For the data below, give again exactly the lines from the one containing "Click the UTC time display" through the one containing "The height and", both ends included, and no others.

##### PROVIDED DATA #####

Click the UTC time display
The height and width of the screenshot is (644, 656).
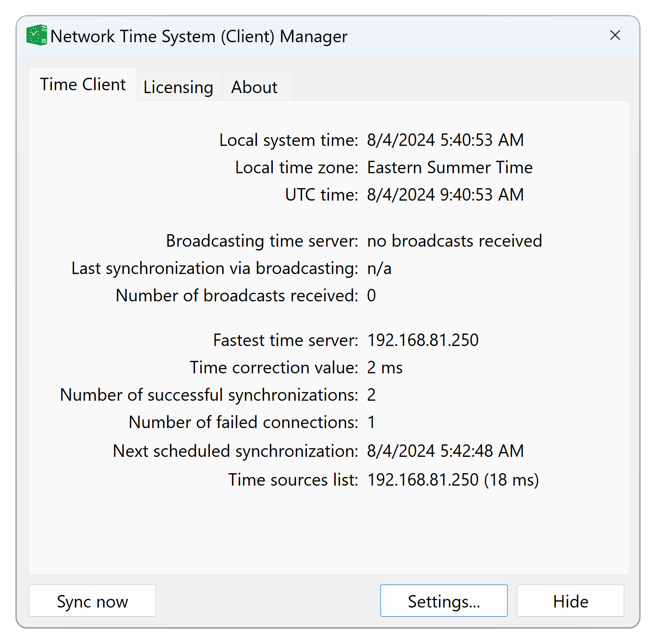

#####
##### PROVIDED DATA #####

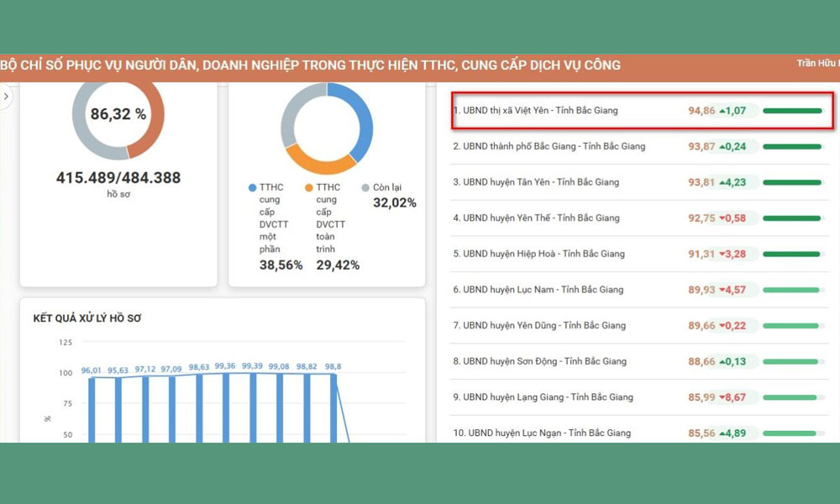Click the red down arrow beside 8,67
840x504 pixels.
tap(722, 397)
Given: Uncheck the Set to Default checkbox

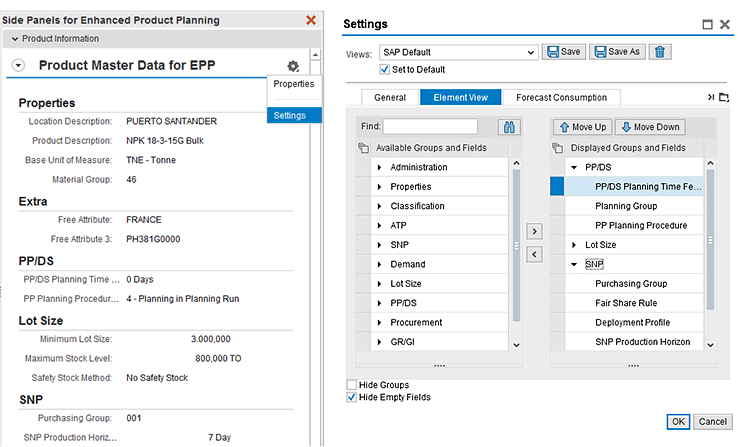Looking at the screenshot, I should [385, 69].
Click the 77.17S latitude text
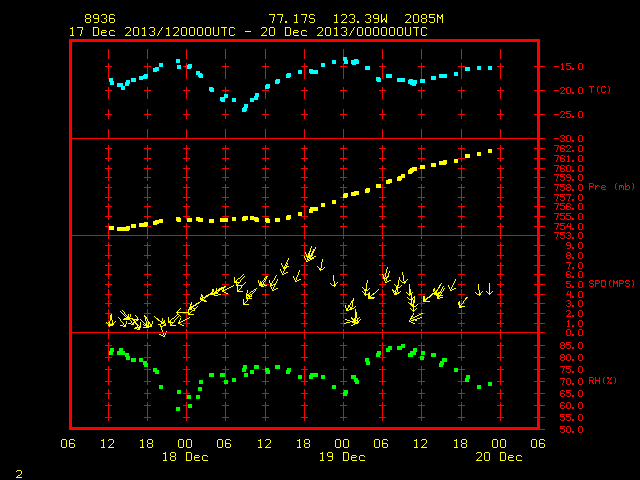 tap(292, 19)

#####

RESPONSE AREA
Click the UTC time display
The height and width of the screenshot is (644, 656).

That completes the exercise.